**Exercise**
Below are records; extract exactly the lines from the one containing "This screenshot has" through the last, both included, and keep the pictures out.

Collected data
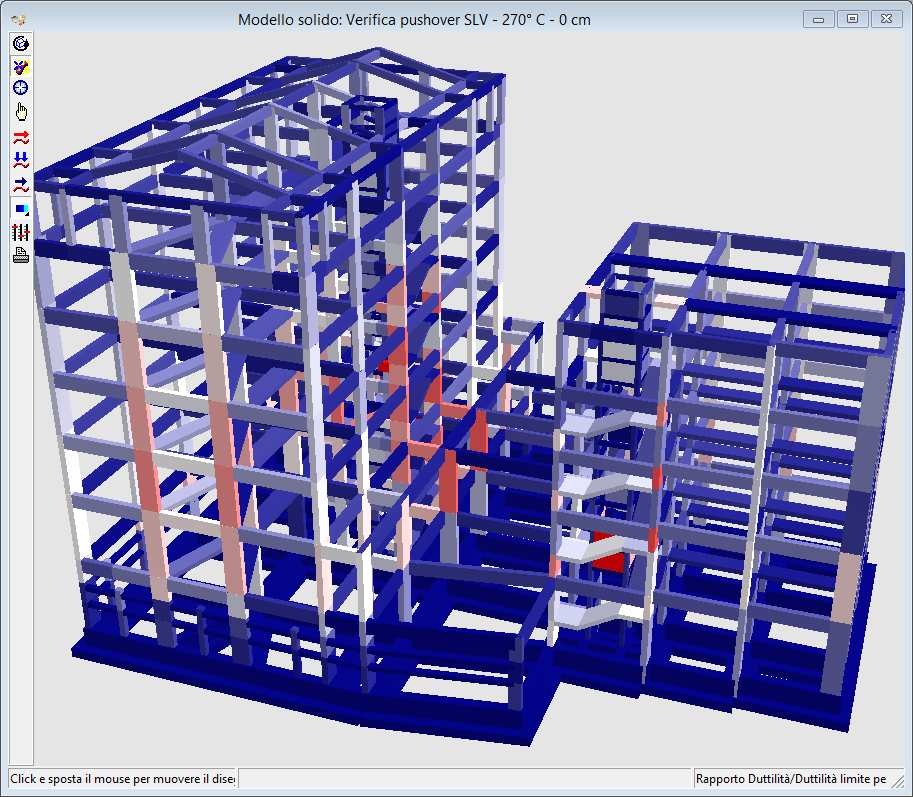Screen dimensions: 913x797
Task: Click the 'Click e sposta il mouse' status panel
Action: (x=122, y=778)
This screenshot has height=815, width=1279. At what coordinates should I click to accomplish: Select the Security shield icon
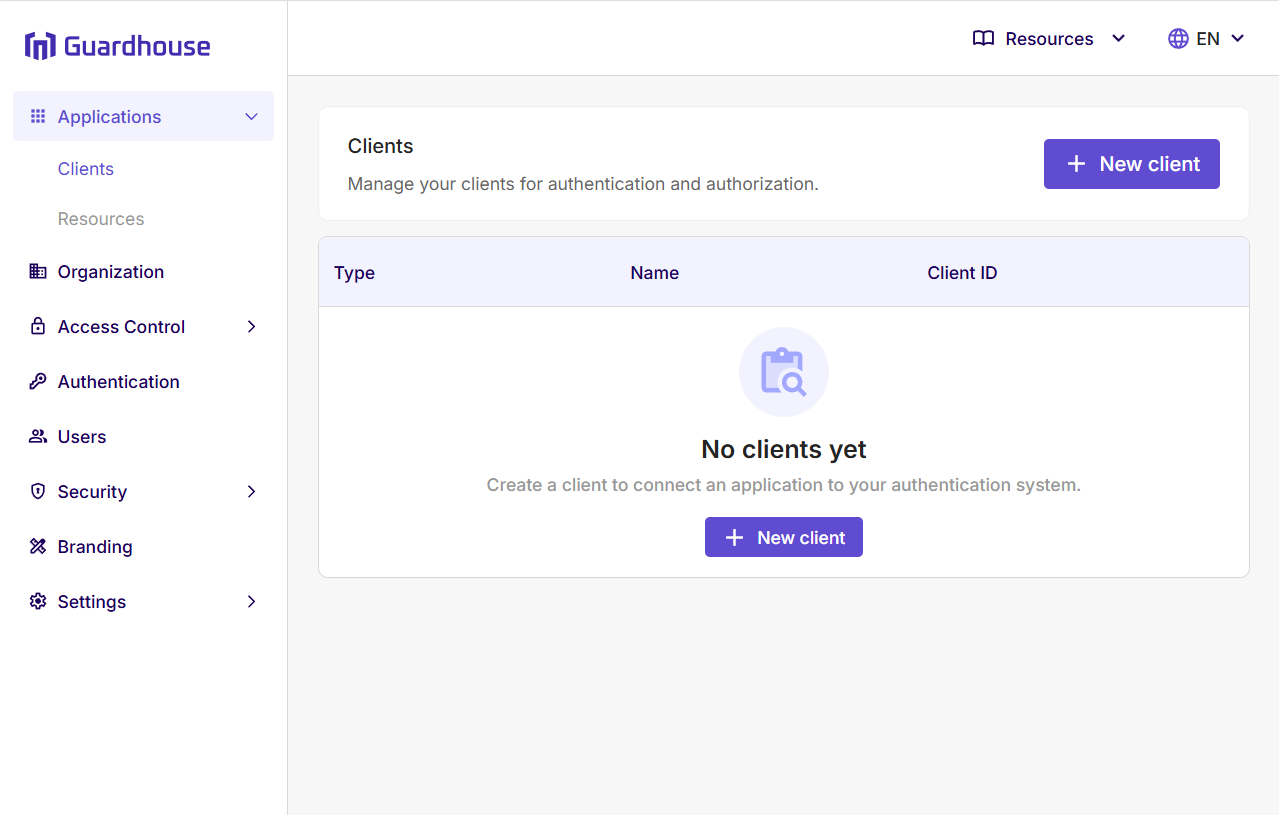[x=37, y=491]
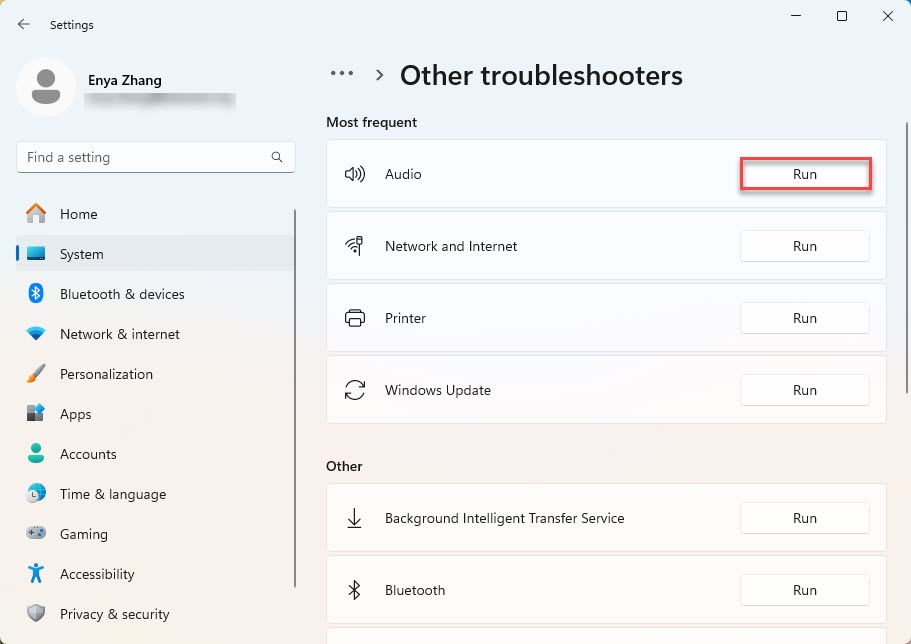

**Result**
This screenshot has height=815, width=1279. At what coordinates should I click to accomplish: Select the Security shield icon
[x=37, y=491]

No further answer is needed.